METHODS FOR MEASUREMENT OF CYTOTOXICITY
- Method, e.g.: background growth inhibition; mitotic index (MI); relative population doubling (RPD); relative increase in cell count (RICC); replication index; cytokinesis-block proliferation index; cloning efficiency; relative total growth (RTG); relative survival (RS); other: cell growth index
- Any supplementary information relevant to cytotoxicity: none

Rationale for test conditions:

Selection of concentration was based on the result of the preliminary test. Because cytotoxicity was not recognised in the treatment with and without metabolic activation, 5 mg/mL was set as the highest concentration in each treatment condition. Five concentrations, by 4 step dilution with a common ratio of 2 from the highest concentration, were set.

Evaluation criteria:

Chromosomal aberration was classified as "gap", "break", "exchange", and "others" (fragmentation etc.) with chromatid type and chromosome type. A "gap" was defined as a clear achromatic region on an axis of a chromatid and the width of the achromatic

region was equal to or larger than the width of the chromatid.

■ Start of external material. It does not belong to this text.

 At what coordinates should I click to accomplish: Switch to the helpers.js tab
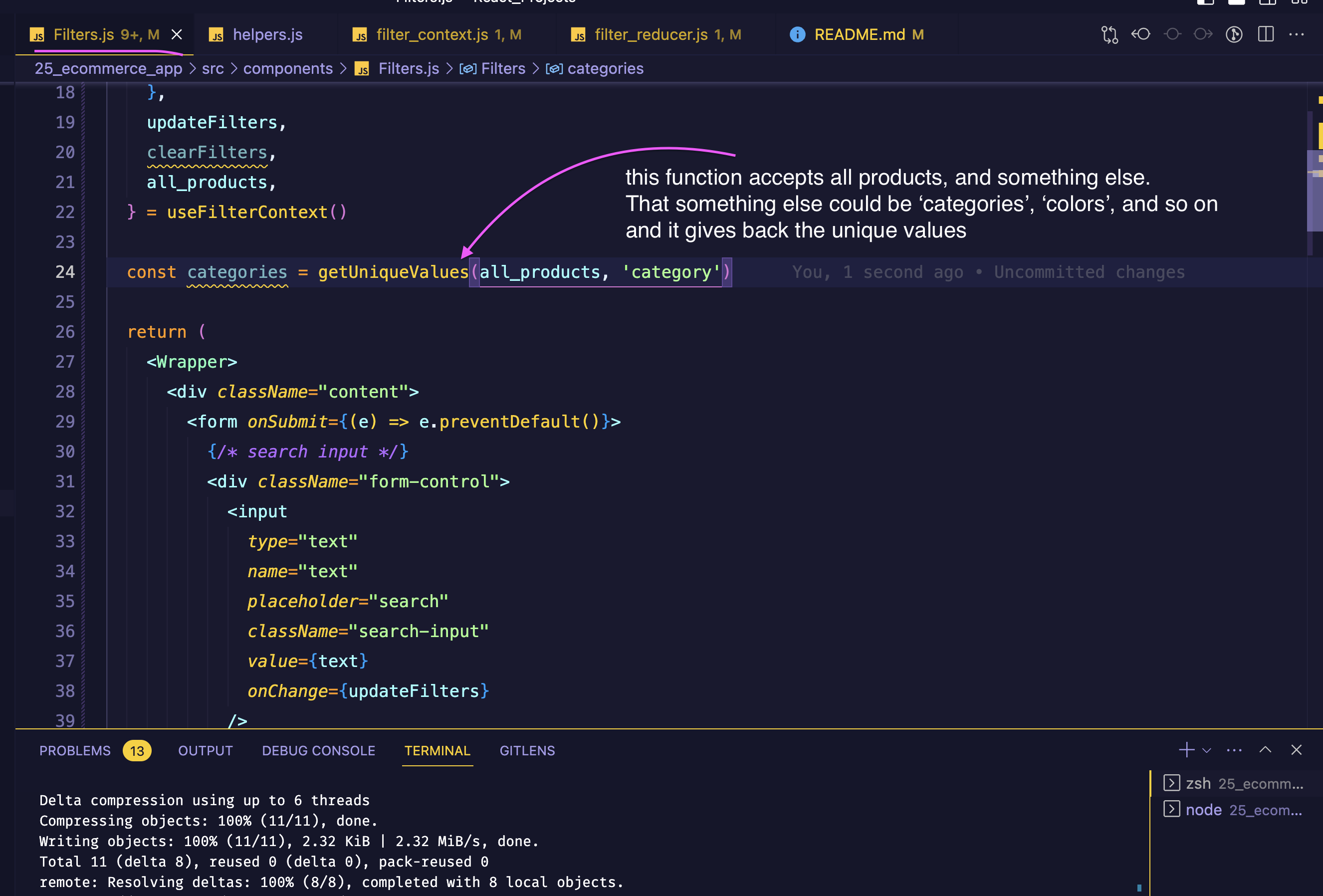coord(267,35)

In the chromosomal aberration test, judgment criteria described below were set for total incidence of aberrant cells. Data was shown in two ways; including and excluding "gap". The final judgment was conducted with data including "gap".

Negative (-): less than 5%
Inconclusive (±): 5% or more and less than 10%
Positive (+): 10% or more

Results and discussion

Additional information on results:

TEST-SPECIFIC CONFOUNDING FACTORS
- Data on pH: not reported
- Data on osmolality: not reported
- Possibility of evaporation from medium: not reported
- Water solubility: not soluble
- Precipitation and time of the determination: not reported
- Definition of acceptable cells for analysis: not reported
- Other confounding effects: not reported

STUDY RESULTS
- Concurrent vehicle negative and positive control data: Number of chromosomal aberrant cells increased in the positive control group (MMC treatment group without S9 and B[a]P treatment with S9 group) and, therefore, these results showed that the test was conducted appropriately.

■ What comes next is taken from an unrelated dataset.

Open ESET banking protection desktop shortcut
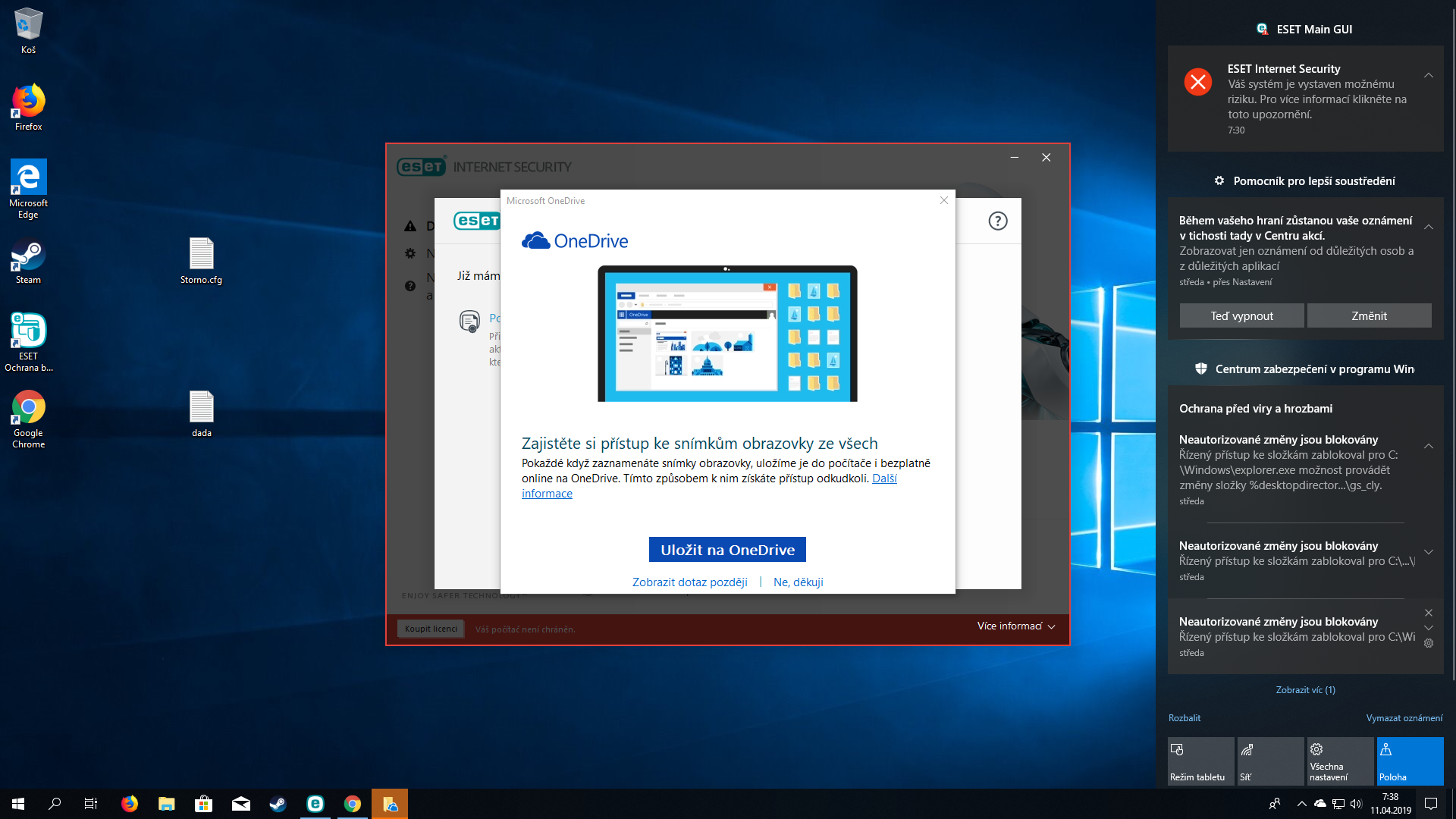Screen dimensions: 1456x819 point(29,341)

Chromosome aberration test (CA) in mammalian cells:
- Results from cytotoxicity measurements:
o For cell lines: relative population doubling (RPD), relative Increase in cell count (RICC), number of cells treated and cells harvested for each culture, information on cell cycle length, doubling time or proliferation index. Not available
- Genotoxicity results (for both cell lines and lymphocytes): Number of chromosomal aberrant cells (structural aberrant cells and polyploid cells) did not increase in the treatment without or with metabolic activation. (cf. table of results attached to this ESR)

HISTORICAL CONTROL DATA (with ranges, means and standard deviation, and 95% control limits for the distribution as well as the number of data)
- Positive historical control data: not reported
- Negative (solvent/vehicle) historical control data: not reported

Applicant's summary and conclusion

Conclusions:

The test substance did not have the ability to induce chromosomal aberration under the test conditions.

Executive summary:

A Chromosome aberration test with CHL/IU cells was conducted with the test substance suspended in 1% CMC-Na at concentrations up to 5 mg/mL .

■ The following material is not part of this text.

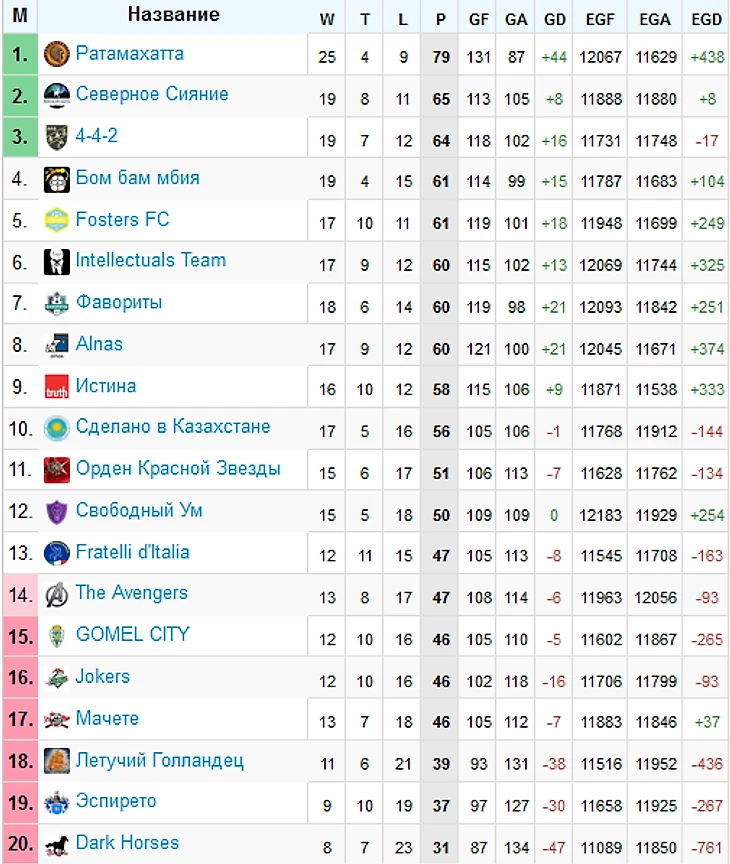Sort table by P points column

coord(441,18)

The number of chromosomal aberrant cells (structural aberrant cells and polyploid cells) did not increase in the treatment without or with metabolic activation. Number of chromosomal aberrant cells increased in the positive control group (MMC treatment group without S9Mix and B[a]P treatment group with S9Mix) and, therefore, these results showed that the test was conducted appropriately.

Based on the above results, it was judged that the test substance did not have the ability to induce chromosomal aberration.